▶ [Task prompt] Rewrite the records below as a JSON list of strings, one string per line with blank lines skipped, starting at the line containing "The height and" and ending with the line containing "1270x952 pixels. 1094,898". Omit the pictures.

▶ [Dataset records]
>>

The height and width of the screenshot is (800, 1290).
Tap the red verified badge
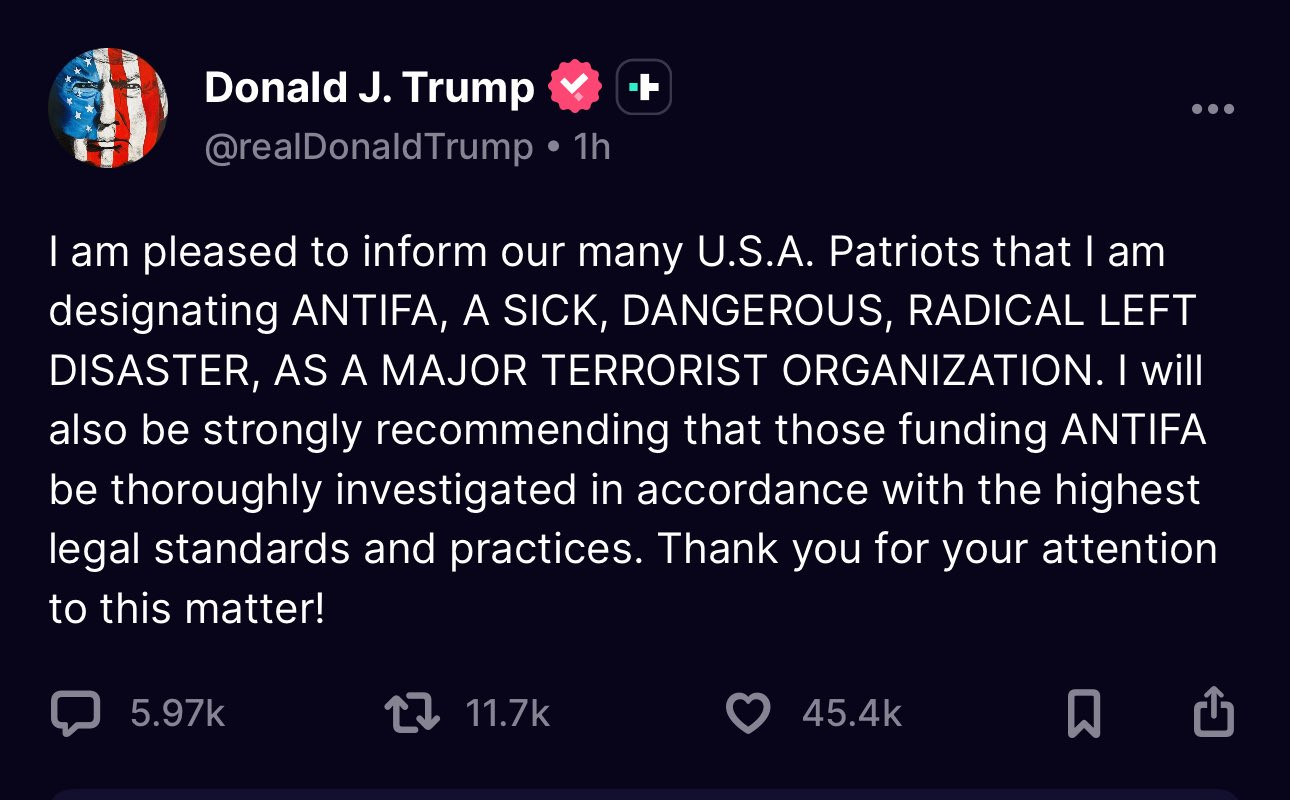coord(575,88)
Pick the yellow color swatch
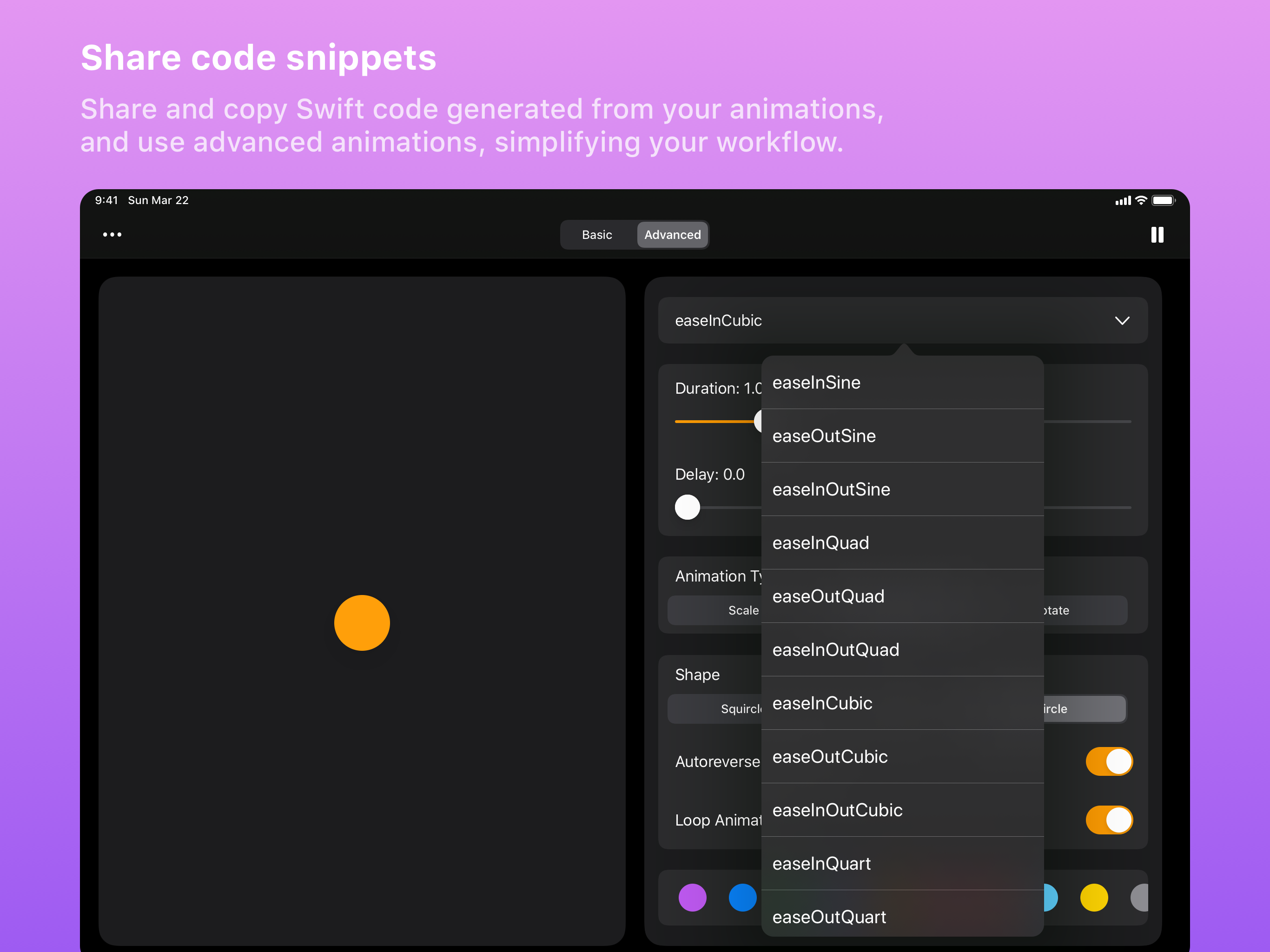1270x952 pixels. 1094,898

<<
>>

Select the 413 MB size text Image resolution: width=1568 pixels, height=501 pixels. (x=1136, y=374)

<<

▶ [Solved exercise]
[
  "The height and width of the screenshot is (800, 1290).",
  "Tap the red verified badge",
  "coord(575,88)",
  "Pick the yellow color swatch",
  "1270x952 pixels. 1094,898"
]